Enabling Document Content Search
Who is this article for?IT Administrators looking to setup Document Content Search.
SQL Server access is required.
Document Content Search is a feature that allows you to extend the scope of the client search to find matches inside the content of a document. This article explains how to set up the functionality.

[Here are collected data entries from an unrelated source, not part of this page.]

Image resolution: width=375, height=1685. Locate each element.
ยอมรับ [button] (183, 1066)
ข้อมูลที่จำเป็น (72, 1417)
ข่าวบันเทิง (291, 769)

- Technical Specifications
- Search Capabilities
- Installing Filter pack for Office 2010 and PDF
- Enabling Document Content Search
- Registering Filters with SQL Server
- Performing Content Searches
- Troubleshooting
1. Technical Specifications
The Document Content Search feature makes use of SQL Server's Full-Text search capabilities. Due to this, you must have a version of SQL Server that supports Full-Text indexing and this feature must be installed and enabled for the instance of SQL Server. Most editions of SQL Server support Full-Text indexing. Fore example, SQL Server Express with Advanced Services and SQL Server Enterprise have full support.
2. Search Capabilities
By default, SQL Server supports Full-Text searching of the document file types shown further below. For example, it is not possible to perform content searches of PDF files and Word 2007/10 (.docx) files using SQL Server's default Full-Text functionality. As SQL Server is responsible for performing content searches, it is not possible to perform content searches of non-embedded file attachments. If you store your document files in network folders, you are not able to search within the content of those network files using content searches.
ASP, ASPX, CSS, HTM, HTML, HHT, HTW, HTX, ODC, STM, DOC, DOT, POT, PPS, PPT, XLB, XLC, XLS, XLT, TXT, ASM, BAT, C, CPP, CXX, CMD, DEF, DIC, H, HPP, XML, RTF, EML
Support for additional file types such as PDF and Word 2007/10 can be enabled by installing the required filter packs to support content searching of those formats. Filter packs are add-on software packages that allow SQL Server and other applications to interface with specific file types.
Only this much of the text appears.